Last Updated: Friday, 19 May 2023, 07:24 GMT

Fiji Sun editor expelled and banned from reentering country

Publisher Reporters Without Borders
Publication Date 26 February 2008
Cite as Reporters Without Borders, Fiji Sun editor expelled and banned from reentering country, 26 February 2008, available at: https://www.refworld.org/docid/47c533dd1e.html [accessed 21 May 2023]
DisclaimerThis is not a UNHCR publication. UNHCR is not responsible for, nor does it necessarily endorse, its content. Any views expressed are solely those of the author or publisher and do not necessarily reflect those of UNHCR, the United Nations or its Member States.

Reporters Without Borders firmly condemns the military-led provisional government's arrest and expulsion today of Russell Hunter, the publisher of the Fiji Sun daily newspaper. An Australian citizen, Hunter has been banned from returning to Fiji.

"Hunter's expulsion is unacceptable and contrary to all of the Fiji government's international undertakings," the press freedom organisation said. "This arbitrary decision deprives the Fiji Sun of its publisher and managing editor and sends a disturbing signal to other Fijian journalists thinking of publishing information that could upset the authorities. We call on the prime minister, Commodore Frank Bainimarama, to reverse this decision and to allow Hunter to resume working in Fiji".

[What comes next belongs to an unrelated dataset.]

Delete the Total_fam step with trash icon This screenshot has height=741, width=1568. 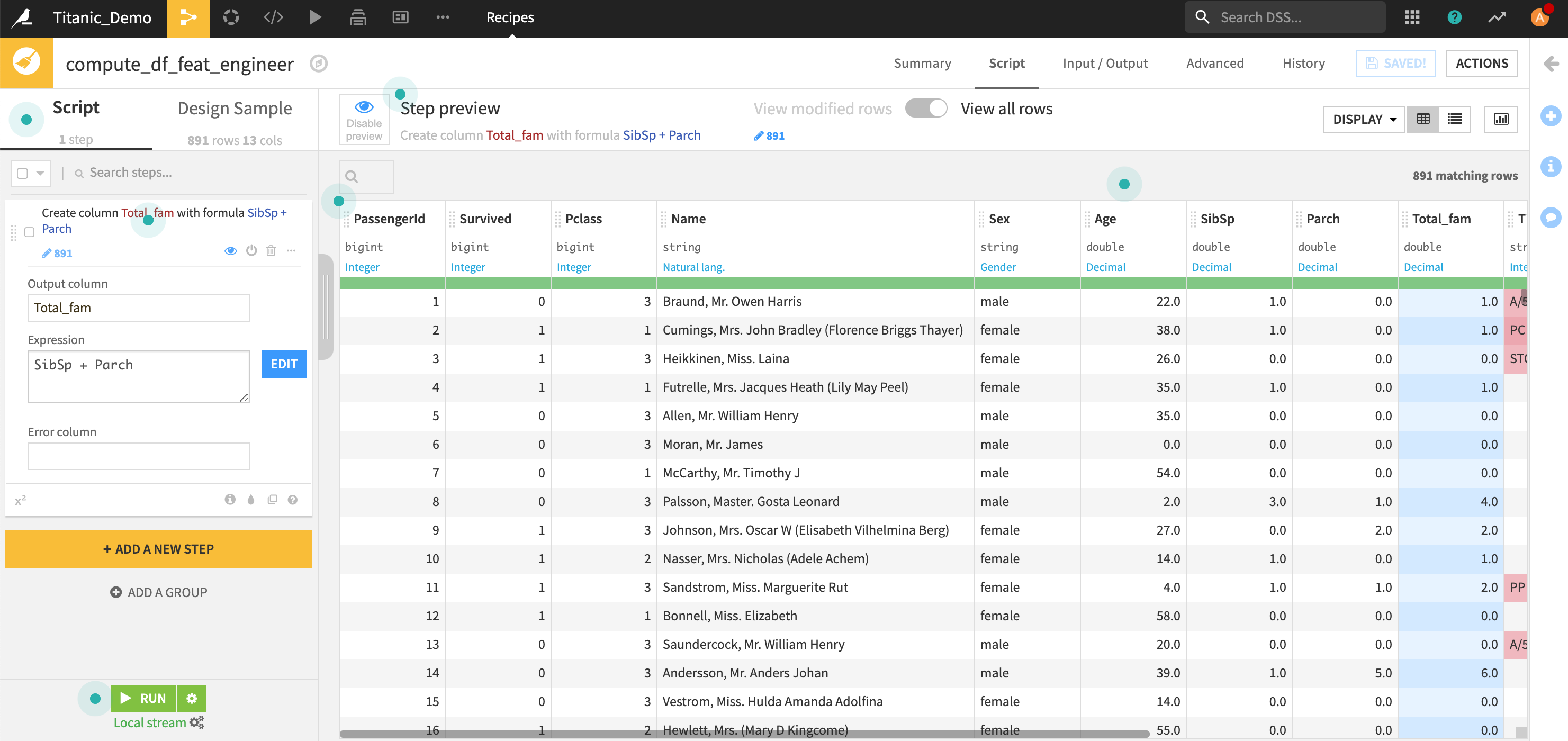coord(271,251)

Reporters Without Borders added: "The good intentions towards the privately-owned media professed by Bainimarama and other senior officials have lost all credibility after Hunter's expulsion".

Aged 59 and the former editor of the Fiji Times daily, Hunter was arrested yesterday evening at his home in the capital, Suva, by immigration officials, who escorted him to Nadi international airport (250 km west of the capital) and put him on a flight to Sydney this morning.

The government said in a statement today that Hunter had violated immigration laws by "conducting himself in a manner prejudicial to the peace, defence, public safety, public order, security and stability of the sovereign state of the Fiji Islands".

On his arrival in Sydney, Hunter said he was expelled because of stories in Fiji Sun alleging that finance minister Mahendra Chaudhry (a former prime minister) was involved in tax evasion. "We were expecting it", Hunter said.

Both the Australian and New Zealand government's have condemned the expulsion of Hunter, who had a work permit that was valid until August 2009. The Fijian immigration department has given his wife, Martha Waradin, three weeks to leave the country together with their 13-year-old daughter.